Multiplier Mechanism
• production of final goods employs factors such as labour, capital, land & entrepreneurship. In absence of indirect taxes or subsidies, total value of final goods output is distributed among different factors of production – wages to labour, interest to capital, rent to land . Whatever is left over is appropriated by entrepreneur and is known as profit.
• National Income is equal to aggregate value of output of final goods, GDP.
• ratio of total increment in equilibrium value of final goods output to initial increment in autonomous expenditure is known as investment multiplier of economy.

Paradox of Thrift
• If all people of economy increase proportion of income that they save total value of savings in economy will not increase – it will either decline or remain unchanged. This result is called Paradox of Thrift – which states that as people become thriftier, they end up saving less or same as before.

Some More Concepts
• equilibrium output in economy determines level of employment, given quantities of other factors of production.

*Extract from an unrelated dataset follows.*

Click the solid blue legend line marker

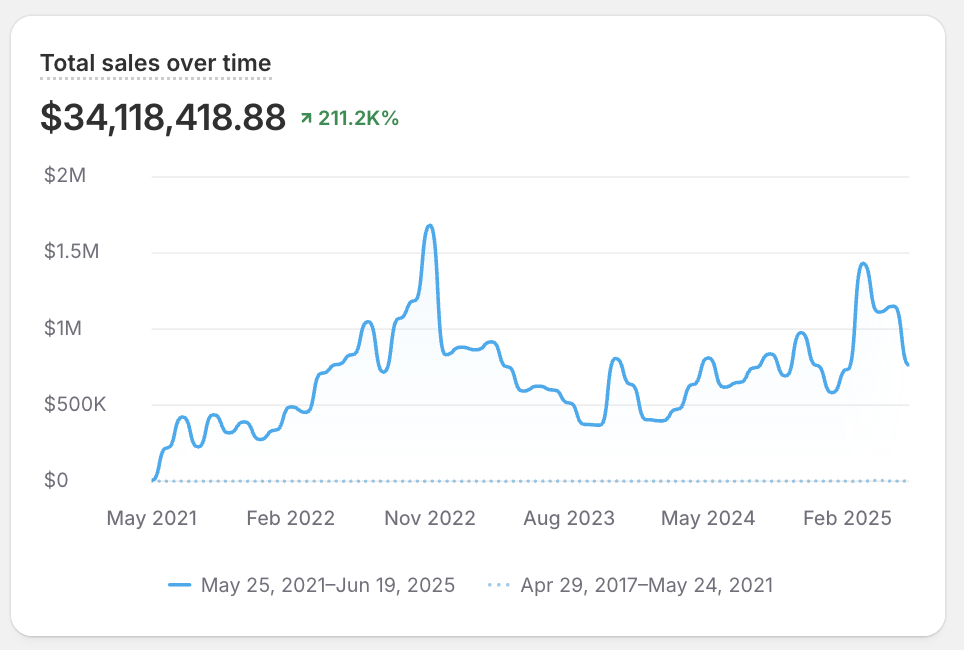pyautogui.click(x=180, y=585)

• A Full employment level of income is that level of income where all factors of production are fully employed in production process.
• equilibrium level of output may be more or less than full employment level of output.
• If equilibrium is less than full employment of output, it is due to fact that demand is not enough to employ all factors of production. This situation is known as situation of deficient demand. It leads to a decline in prices in long run.
• If equilibrium level of output is more than full employment level, it is due to fact that demand is greater than level of output produced at full employment level. This situation is known as situation of excess demand. It leads to a rise in prices in long run.